どちらにしても、少女に突き刺さる事に、代わりは無い。
「そんなに気を落とさないで、エミリア。ハロウィンは、また来年もやってくるわ」
昼餉を持って少女の寝床の横に置いた椅子に座る母親。
正直に言うと裕福ではない彼女らの家計に、少女・エミリアの病は大きな影を落としていた。
父は村の農作業だけでは娘の薬代に足りないと、鉱山に出稼ぎに出ている。定期的に金銭が送られてくるが、少女の記憶の中の父親の姿はおぼろげ。

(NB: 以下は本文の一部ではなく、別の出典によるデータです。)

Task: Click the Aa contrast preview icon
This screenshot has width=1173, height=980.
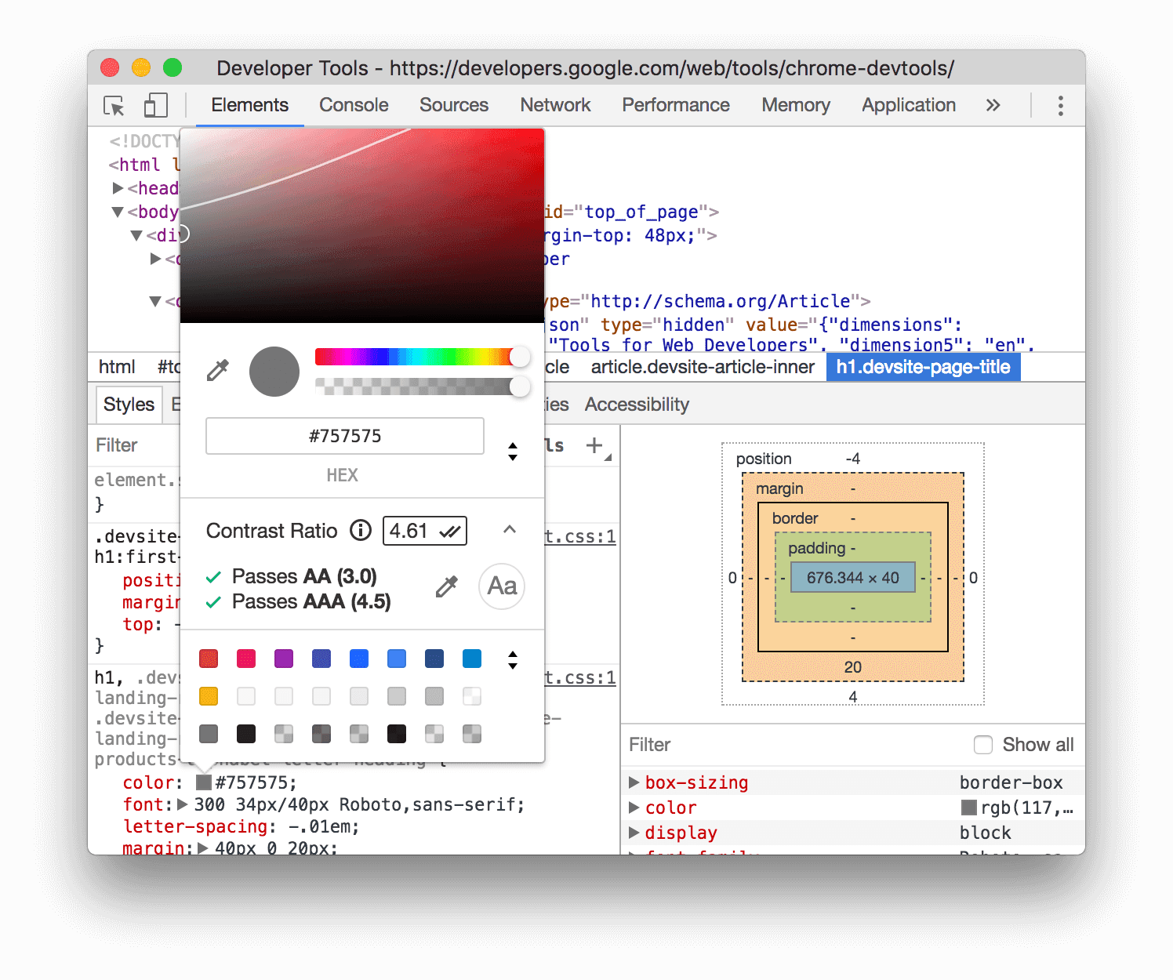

母もやはり、村の農作業だけでなく、村と村とを行き来する商人に売ってもらう為の、手細工の内職をしている。さらに、村にやってくる宣教師を名乗る者らにもお布施を渡し、信心深さでは村一番だ。――この宣教師を名乗る者達に、お布施という名の春を売る為に、エミリアの寝床は小さな家の中でも屋根裏の部屋に移された。
母親は、娘が参加出来ないハロウィンの魔除けのパレードにも、たくさんの菓子を用意する。
それが、娘への救済だと信じて。
それが、娘の憂鬱に繋がるとは知らずに。
村中にハロウィンの飾りが施されている。
カボチャをくり抜いたランタン。本当は、昔は、カボチャではなく、別のモノが使われていたことを、少女は知っていた。
村の名産は、この時期に大量に使われるカボチャ。そして、村の収入の大半もこのカボチャ達によって賄われている。
だからこそ、少女はハロウィンに参加したかった。
自分達を賄うカボチャ達の、飾りたてられた姿。
魔物に扮して、行列を作り、村の家々を回るパレード。
そして、魔除けとして、子どもたちに配られるお菓子。
病弱で、他の子どもたちとは同じ遊びが出来ない少女は、だからこそ、ハロウィンに惹かれたのかもしれない。
少女はその年齢とはかけ離れた、ハロウィンの知識や、ハロウィンに対する知的欲求を持っていた。
少女エミリアは、それでも希望を持ち続けていた。
いつか自分もハロウィンのパレードに参加すること。「悪戯か奢り」の呪文とともに、焼き菓子やキャンディを貰うこと。
別にそんなにたくさんはいらない。彼女は年相応よりも少食だから。
そんな無垢な少女エミリアの屋根裏からの囁かな祈りすら、神は戯れにされど無慈悲にも手折ったのは、ハロウィンのひと月前だった。
それはエミリアにとっては、この世界の全てが無になる宣告。
エミリアが、余命ひと月も保つかどうかという、医師の宣告だった。